Pour penser plus loin

La boîte à outils de Sophie

La lutte contre les fausses informations se généralise sur tous les fronts, sous l’anglicisme générique de Debunking, qu’on pourrait traduire par “démystification” ou “décortiquage”. Sur les réseaux sociaux, les pages des debunkers, sceptiques et autres zététiciens se sont multipliées et renvoient vers des sites ou des forums aussi variés que nombreux. Si bien qu’il est fastidieux d’y faire le tri ou de les maintenir tous sous veille. Il faut donc applaudir l’initiative d’une jeune Liégeoise, Sophie Lescrenier, qui a créé le portail généraliste “Pensercritique.be”. Elle entend ainsi offrir au monde éducatif et aux simples citoyens désireux de parfaire leurs compétences d’auto-défense intellectuelle une sélection de ressources destinées à aider les jeunes à aiguiser leur esprit critique et à se protéger de la désinformation.
Sous le prisme de l’éducation aux médias, sa boîte à outils pour trier le vrai du faux et résister aux tentatives de manipulation couvre un large spectre de problématiques et donne accès à tout un éventail de pages plus spécialisées (complotisme, propagande extrémiste, pseudo-sciences, etc.) où chacun trouvera des clés par spécialité.

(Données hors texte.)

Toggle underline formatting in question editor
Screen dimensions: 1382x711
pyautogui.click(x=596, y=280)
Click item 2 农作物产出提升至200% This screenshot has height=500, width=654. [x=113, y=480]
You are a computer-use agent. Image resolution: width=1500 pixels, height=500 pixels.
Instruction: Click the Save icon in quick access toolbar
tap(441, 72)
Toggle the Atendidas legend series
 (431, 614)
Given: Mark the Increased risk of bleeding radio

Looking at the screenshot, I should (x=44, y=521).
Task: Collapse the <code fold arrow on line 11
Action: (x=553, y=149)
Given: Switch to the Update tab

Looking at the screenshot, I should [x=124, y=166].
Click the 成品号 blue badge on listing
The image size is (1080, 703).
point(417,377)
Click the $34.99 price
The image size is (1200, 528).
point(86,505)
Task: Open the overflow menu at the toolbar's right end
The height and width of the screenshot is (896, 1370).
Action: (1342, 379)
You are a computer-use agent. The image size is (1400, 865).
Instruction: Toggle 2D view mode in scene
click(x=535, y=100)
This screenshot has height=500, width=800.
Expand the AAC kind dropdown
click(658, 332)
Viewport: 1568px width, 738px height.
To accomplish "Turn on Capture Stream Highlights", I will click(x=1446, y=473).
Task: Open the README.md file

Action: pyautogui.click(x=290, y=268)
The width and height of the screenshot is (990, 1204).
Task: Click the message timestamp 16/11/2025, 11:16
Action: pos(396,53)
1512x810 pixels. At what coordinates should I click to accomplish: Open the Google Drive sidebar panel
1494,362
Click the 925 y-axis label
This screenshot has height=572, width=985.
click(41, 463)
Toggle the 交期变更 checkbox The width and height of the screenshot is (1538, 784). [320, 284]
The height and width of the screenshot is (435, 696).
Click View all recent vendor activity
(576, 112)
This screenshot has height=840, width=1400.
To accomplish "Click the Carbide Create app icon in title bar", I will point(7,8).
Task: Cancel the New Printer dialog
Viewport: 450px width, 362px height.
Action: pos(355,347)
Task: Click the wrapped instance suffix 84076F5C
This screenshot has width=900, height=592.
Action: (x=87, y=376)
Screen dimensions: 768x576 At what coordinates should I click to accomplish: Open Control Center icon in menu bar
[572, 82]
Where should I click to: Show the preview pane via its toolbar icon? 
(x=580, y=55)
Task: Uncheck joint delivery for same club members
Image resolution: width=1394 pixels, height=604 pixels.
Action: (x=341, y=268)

Romaniste, agrégée et détentrice d’un diplôme d’études complémentaires en études cinématographiques (ULiège), Sophie Lescreniera également mis en place, au sein du Centre audiovisuel de Liège où elle travaille, des modules de formation pour enseignants sur la désinformation. L’année dernière, 120 professeurs du secondaire y ont pris part et, vu ce succès, la formation est reconduite cette année.